Farming By Disturbing Soil As Little As Possible Holds Promise For Africa, UN Says

Farming by sowing seeds into covered, little disturbed soil can reverse land degradation and reduce labour and fuel needs, the Food and Agriculture Organization of the United Nations (FAO) said as the Third World Congress on Conservation Agriculture opened today in Kenya.

"With conservation agriculture, farmers can produce more food on a sustainable basis, they spend less time and labour on land preparation, fuel consumption for machinery is lower and there is a reduced need for chemicals," an FAO Director, Shivaji Pandey, said. "The concept contributes directly to the fight against hunger and poverty."

The soil is kept covered by crop residues or a special crop, protecting the soil from erosion, conserving moisture, adding organic matter, fixing nitrogen and suppressing weeds.
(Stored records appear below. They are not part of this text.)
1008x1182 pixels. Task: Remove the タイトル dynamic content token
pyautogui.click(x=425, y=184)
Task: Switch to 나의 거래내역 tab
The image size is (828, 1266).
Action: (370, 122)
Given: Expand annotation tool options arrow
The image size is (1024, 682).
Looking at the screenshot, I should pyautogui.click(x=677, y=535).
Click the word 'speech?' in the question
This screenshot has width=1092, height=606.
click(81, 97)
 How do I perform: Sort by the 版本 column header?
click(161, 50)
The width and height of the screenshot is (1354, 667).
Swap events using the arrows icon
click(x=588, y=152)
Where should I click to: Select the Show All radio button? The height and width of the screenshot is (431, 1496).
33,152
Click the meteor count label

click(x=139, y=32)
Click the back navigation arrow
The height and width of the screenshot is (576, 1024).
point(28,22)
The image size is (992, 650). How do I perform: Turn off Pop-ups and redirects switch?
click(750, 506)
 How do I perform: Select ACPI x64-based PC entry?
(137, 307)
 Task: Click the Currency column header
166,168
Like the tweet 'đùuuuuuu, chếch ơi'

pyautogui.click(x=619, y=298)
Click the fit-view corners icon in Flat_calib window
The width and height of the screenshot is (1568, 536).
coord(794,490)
Instead of labour-intensive ploughing, farmers plant their seeds directly into the soil, using simple hoes, inexpensive jab-planters, or animal-drawn direct seeders, FAO said.

In Zambia over 200,000 farmers are practicing conservation agriculture. During the country’s 2000-2001 drought, farmers who used conservation agriculture managed to harvest a crop, while those who used mechanical tillage faced total crop failure, according to FAO. In Ghana, too, more than 350,000 farmers use the practice.

The method is spreading in Burkina Faso, Cameroon, Chad, Eritrea, Kenya, Lesotho, Madagascar, Mali, Mozambique, South Africa, Swaziland, Tanzania and Uganda, where some farmers have doubled or even tripled their grain yields, the Rome-based agency said.

For families living with HIV/AIDS, conservation agriculture offers a way to produce a diversified diet using less labour, it said.